• Set problem
Arrange every line of the entries below as a Markdown table with the columns "Line" and "Content," numbering the rows in order and leaving out blank lines.

• Provided information
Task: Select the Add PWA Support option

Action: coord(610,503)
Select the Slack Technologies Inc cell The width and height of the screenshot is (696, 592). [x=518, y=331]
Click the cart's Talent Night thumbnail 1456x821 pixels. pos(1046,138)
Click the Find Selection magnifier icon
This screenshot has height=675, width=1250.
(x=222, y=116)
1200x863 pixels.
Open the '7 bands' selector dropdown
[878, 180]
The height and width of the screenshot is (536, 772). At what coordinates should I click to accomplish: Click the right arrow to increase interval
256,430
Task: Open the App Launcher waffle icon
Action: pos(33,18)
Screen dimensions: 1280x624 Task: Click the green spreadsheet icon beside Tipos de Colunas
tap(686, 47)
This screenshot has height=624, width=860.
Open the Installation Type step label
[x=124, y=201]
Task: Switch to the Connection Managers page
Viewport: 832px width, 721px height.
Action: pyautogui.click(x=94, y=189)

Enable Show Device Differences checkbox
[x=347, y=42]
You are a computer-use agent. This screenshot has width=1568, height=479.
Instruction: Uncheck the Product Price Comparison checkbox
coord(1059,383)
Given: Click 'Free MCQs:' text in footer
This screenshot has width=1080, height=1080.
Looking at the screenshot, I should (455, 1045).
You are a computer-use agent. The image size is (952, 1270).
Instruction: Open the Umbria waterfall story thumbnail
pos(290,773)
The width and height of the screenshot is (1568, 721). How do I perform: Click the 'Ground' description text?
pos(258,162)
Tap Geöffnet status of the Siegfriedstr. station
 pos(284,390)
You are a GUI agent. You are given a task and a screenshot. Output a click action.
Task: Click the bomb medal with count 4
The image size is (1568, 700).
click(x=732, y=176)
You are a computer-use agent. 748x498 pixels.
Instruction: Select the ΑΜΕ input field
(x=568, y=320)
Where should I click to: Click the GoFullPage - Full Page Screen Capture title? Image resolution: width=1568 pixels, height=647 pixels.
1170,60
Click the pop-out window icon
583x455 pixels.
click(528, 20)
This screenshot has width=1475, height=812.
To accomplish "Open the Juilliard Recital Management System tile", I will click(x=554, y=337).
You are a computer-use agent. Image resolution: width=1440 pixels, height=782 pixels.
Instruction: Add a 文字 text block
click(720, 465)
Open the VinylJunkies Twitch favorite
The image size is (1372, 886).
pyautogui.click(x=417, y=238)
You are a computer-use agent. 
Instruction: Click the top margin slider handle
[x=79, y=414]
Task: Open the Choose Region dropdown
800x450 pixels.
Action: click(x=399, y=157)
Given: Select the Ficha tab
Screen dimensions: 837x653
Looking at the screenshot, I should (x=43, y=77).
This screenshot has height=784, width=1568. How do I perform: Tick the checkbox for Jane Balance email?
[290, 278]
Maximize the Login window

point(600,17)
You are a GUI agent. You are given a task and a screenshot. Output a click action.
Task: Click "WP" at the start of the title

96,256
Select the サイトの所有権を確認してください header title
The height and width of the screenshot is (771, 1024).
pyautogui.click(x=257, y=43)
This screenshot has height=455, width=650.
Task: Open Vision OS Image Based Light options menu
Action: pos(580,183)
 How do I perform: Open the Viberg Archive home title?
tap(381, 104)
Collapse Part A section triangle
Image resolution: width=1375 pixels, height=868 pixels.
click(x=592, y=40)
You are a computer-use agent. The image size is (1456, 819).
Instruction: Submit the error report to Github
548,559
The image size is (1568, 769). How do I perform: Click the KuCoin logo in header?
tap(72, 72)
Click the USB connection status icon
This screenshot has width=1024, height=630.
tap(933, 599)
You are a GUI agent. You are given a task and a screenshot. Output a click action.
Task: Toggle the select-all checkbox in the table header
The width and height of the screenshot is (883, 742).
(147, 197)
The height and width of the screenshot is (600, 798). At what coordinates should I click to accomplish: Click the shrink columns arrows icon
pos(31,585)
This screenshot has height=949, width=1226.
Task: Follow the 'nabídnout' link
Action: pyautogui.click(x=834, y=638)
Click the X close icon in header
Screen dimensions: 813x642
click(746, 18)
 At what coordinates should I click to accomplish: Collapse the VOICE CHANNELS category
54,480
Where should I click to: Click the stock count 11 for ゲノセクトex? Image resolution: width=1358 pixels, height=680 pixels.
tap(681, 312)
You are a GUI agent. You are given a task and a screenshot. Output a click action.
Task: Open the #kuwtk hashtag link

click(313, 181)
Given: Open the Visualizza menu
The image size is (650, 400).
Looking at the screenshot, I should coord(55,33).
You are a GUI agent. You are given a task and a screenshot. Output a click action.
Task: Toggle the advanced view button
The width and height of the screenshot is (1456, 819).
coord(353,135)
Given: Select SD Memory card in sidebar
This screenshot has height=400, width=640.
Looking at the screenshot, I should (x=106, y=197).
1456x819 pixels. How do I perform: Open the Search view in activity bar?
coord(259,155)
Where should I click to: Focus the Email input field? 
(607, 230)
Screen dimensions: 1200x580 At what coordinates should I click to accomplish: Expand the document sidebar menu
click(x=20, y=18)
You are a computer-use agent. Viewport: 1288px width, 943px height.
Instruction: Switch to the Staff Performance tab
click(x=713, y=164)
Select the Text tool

• Output of the exercise
| Line | Content |
|---|---|
| 1 | Task: Select the Add PWA Support option |
| 2 | Action: coord(610,503) |
| 3 | Select the Slack Technologies Inc cell The width and height of the screenshot is (696, 592). [x=518, y=331] |
| 4 | Click the cart's Talent Night thumbnail 1456x821 pixels. pos(1046,138) |
| 5 | Click the Find Selection magnifier icon |
| 6 | This screenshot has height=675, width=1250. |
| 7 | (x=222, y=116) |
| 8 | 1200x863 pixels. |
| 9 | Open the '7 bands' selector dropdown |
| 10 | [878, 180] |
| 11 | The height and width of the screenshot is (536, 772). At what coordinates should I click to accomplish: Click the right arrow to increase interval |
| 12 | 256,430 |
| 13 | Task: Open the App Launcher waffle icon |
| 14 | Action: pos(33,18) |
| 15 | Screen dimensions: 1280x624 Task: Click the green spreadsheet icon beside Tipos de Colunas |
| 16 | tap(686, 47) |
| 17 | This screenshot has height=624, width=860. |
| 18 | Open the Installation Type step label |
| 19 | [x=124, y=201] |
| 20 | Task: Switch to the Connection Managers page |
| 21 | Viewport: 832px width, 721px height. |
| 22 | Action: pyautogui.click(x=94, y=189) |
| 23 | Enable Show Device Differences checkbox |
| 24 | [x=347, y=42] |
| 25 | You are a computer-use agent. This screenshot has width=1568, height=479. |
| 26 | Instruction: Uncheck the Product Price Comparison checkbox |
| 27 | coord(1059,383) |
| 28 | Given: Click 'Free MCQs:' text in footer |
| 29 | This screenshot has width=1080, height=1080. |
| 30 | Looking at the screenshot, I should (455, 1045). |
| 31 | You are a computer-use agent. The image size is (952, 1270). |
| 32 | Instruction: Open the Umbria waterfall story thumbnail |
| 33 | pos(290,773) |
| 34 | The width and height of the screenshot is (1568, 721). How do I perform: Click the 'Ground' description text? |
| 35 | pos(258,162) |
| 36 | Tap Geöffnet status of the Siegfriedstr. station |
| 37 |  pos(284,390) |
| 38 | You are a GUI agent. You are given a task and a screenshot. Output a click action. |
| 39 | Task: Click the bomb medal with count 4 |
| 40 | The image size is (1568, 700). |
| 41 | click(x=732, y=176) |
| 42 | You are a computer-use agent. 748x498 pixels. |
| 43 | Instruction: Select the ΑΜΕ input field |
| 44 | (x=568, y=320) |
| 45 | Where should I click to: Click the GoFullPage - Full Page Screen Capture title? Image resolution: width=1568 pixels, height=647 pixels. |
| 46 | 1170,60 |
| 47 | Click the pop-out window icon |
| 48 | 583x455 pixels. |
| 49 | click(528, 20) |
| 50 | This screenshot has width=1475, height=812. |
| 51 | To accomplish "Open the Juilliard Recital Management System tile", I will click(x=554, y=337). |
| 52 | You are a computer-use agent. Image resolution: width=1440 pixels, height=782 pixels. |
| 53 | Instruction: Add a 文字 text block |
| 54 | click(720, 465) |
| 55 | Open the VinylJunkies Twitch favorite |
| 56 | The image size is (1372, 886). |
| 57 | pyautogui.click(x=417, y=238) |
| 58 | You are a computer-use agent.  |
| 59 | Instruction: Click the top margin slider handle |
| 60 | [x=79, y=414] |
| 61 | Task: Open the Choose Region dropdown |
| 62 | 800x450 pixels. |
| 63 | Action: click(x=399, y=157) |
| 64 | Given: Select the Ficha tab |
| 65 | Screen dimensions: 837x653 |
| 66 | Looking at the screenshot, I should (x=43, y=77). |
| 67 | This screenshot has height=784, width=1568. How do I perform: Tick the checkbox for Jane Balance email? |
| 68 | [290, 278] |
| 69 | Maximize the Login window |
| 70 | point(600,17) |
| 71 | You are a GUI agent. You are given a task and a screenshot. Output a click action. |
| 72 | Task: Click "WP" at the start of the title |
| 73 | 96,256 |
| 74 | Select the サイトの所有権を確認してください header title |
| 75 | The height and width of the screenshot is (771, 1024). |
| 76 | pyautogui.click(x=257, y=43) |
| 77 | This screenshot has height=455, width=650. |
| 78 | Task: Open Vision OS Image Based Light options menu |
| 79 | Action: pos(580,183) |
| 80 |  How do I perform: Open the Viberg Archive home title? |
| 81 | tap(381, 104) |
| 82 | Collapse Part A section triangle |
| 83 | Image resolution: width=1375 pixels, height=868 pixels. |
| 84 | click(x=592, y=40) |
| 85 | You are a computer-use agent. The image size is (1456, 819). |
| 86 | Instruction: Submit the error report to Github |
| 87 | 548,559 |
| 88 | The image size is (1568, 769). How do I perform: Click the KuCoin logo in header? |
| 89 | tap(72, 72) |
| 90 | Click the USB connection status icon |
| 91 | This screenshot has width=1024, height=630. |
| 92 | tap(933, 599) |
| 93 | You are a GUI agent. You are given a task and a screenshot. Output a click action. |
| 94 | Task: Toggle the select-all checkbox in the table header |
| 95 | The width and height of the screenshot is (883, 742). |
| 96 | (147, 197) |
| 97 | The height and width of the screenshot is (600, 798). At what coordinates should I click to accomplish: Click the shrink columns arrows icon |
| 98 | pos(31,585) |
| 99 | This screenshot has height=949, width=1226. |
| 100 | Task: Follow the 'nabídnout' link |
| 101 | Action: pyautogui.click(x=834, y=638) |
| 102 | Click the X close icon in header |
| 103 | Screen dimensions: 813x642 |
| 104 | click(746, 18) |
| 105 |  At what coordinates should I click to accomplish: Collapse the VOICE CHANNELS category |
| 106 | 54,480 |
| 107 | Where should I click to: Click the stock count 11 for ゲノセクトex? Image resolution: width=1358 pixels, height=680 pixels. |
| 108 | tap(681, 312) |
| 109 | You are a GUI agent. You are given a task and a screenshot. Output a click action. |
| 110 | Task: Open the #kuwtk hashtag link |
| 111 | click(313, 181) |
| 112 | Given: Open the Visualizza menu |
| 113 | The image size is (650, 400). |
| 114 | Looking at the screenshot, I should coord(55,33). |
| 115 | You are a GUI agent. You are given a task and a screenshot. Output a click action. |
| 116 | Task: Toggle the advanced view button |
| 117 | The width and height of the screenshot is (1456, 819). |
| 118 | coord(353,135) |
| 119 | Given: Select SD Memory card in sidebar |
| 120 | This screenshot has height=400, width=640. |
| 121 | Looking at the screenshot, I should (x=106, y=197). |
| 122 | 1456x819 pixels. How do I perform: Open the Search view in activity bar? |
| 123 | coord(259,155) |
| 124 | Where should I click to: Focus the Email input field?  |
| 125 | (607, 230) |
| 126 | Screen dimensions: 1200x580 At what coordinates should I click to accomplish: Expand the document sidebar menu |
| 127 | click(x=20, y=18) |
| 128 | You are a computer-use agent. Viewport: 1288px width, 943px height. |
| 129 | Instruction: Switch to the Staff Performance tab |
| 130 | click(x=713, y=164) |
| 131 | Select the Text tool |